**Data for review**
● ● ● ●
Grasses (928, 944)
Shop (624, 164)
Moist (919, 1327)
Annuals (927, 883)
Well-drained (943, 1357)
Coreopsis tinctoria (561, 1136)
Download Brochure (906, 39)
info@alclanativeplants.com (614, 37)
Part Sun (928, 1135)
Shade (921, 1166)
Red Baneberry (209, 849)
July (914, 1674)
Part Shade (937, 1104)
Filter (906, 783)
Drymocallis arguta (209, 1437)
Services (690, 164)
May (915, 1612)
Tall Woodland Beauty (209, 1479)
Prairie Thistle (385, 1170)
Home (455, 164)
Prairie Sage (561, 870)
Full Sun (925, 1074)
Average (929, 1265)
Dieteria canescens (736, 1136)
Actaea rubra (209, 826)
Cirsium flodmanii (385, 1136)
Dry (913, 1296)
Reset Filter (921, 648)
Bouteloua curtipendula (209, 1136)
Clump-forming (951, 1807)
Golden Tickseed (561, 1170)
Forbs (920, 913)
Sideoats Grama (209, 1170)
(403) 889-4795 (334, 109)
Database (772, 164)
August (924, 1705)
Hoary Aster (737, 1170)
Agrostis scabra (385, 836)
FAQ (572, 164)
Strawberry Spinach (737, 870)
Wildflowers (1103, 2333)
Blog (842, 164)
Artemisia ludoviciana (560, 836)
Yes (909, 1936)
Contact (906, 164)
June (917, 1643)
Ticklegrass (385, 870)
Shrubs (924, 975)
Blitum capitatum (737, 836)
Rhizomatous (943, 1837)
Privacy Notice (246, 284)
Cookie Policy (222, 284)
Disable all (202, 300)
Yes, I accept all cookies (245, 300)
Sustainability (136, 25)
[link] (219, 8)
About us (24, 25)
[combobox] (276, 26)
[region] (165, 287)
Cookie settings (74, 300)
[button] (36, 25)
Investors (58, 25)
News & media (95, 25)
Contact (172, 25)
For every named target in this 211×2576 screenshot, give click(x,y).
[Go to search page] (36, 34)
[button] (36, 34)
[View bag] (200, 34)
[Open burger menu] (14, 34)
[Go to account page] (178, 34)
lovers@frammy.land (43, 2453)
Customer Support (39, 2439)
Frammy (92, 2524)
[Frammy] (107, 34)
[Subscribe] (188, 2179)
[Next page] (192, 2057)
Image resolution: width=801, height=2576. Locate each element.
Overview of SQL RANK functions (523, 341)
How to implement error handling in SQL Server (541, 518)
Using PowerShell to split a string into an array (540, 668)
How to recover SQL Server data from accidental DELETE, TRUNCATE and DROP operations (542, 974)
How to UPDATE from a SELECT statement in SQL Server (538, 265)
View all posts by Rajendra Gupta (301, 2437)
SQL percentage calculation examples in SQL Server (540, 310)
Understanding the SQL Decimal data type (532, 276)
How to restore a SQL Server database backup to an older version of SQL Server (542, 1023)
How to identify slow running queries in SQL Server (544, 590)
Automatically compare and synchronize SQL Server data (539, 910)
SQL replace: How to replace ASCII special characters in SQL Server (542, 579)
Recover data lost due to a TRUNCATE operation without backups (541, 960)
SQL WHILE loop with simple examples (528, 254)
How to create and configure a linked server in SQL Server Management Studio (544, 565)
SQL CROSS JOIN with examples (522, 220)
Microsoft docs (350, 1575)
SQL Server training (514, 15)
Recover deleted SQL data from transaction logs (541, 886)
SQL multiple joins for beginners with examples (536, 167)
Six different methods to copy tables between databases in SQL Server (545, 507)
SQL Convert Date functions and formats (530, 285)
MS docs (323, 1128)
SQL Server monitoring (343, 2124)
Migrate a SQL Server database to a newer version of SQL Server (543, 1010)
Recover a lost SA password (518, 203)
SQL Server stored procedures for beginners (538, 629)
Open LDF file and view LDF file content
● ● ● ●
**Exercise instructions**
Reprint exactly the lines above that start at the one with "Recover data lost" and end at the one with "SQL Convert Date", keeping both and adding none.

**Response below**
Recover data lost due to a TRUNCATE operation without backups (541, 960)
SQL WHILE loop with simple examples (528, 254)
How to create and configure a linked server in SQL Server Management Studio (544, 565)
SQL CROSS JOIN with examples (522, 220)
Microsoft docs (350, 1575)
SQL Server training (514, 15)
Recover deleted SQL data from transaction logs (541, 886)
SQL multiple joins for beginners with examples (536, 167)
Six different methods to copy tables between databases in SQL Server (545, 507)
SQL Convert Date functions and formats (530, 285)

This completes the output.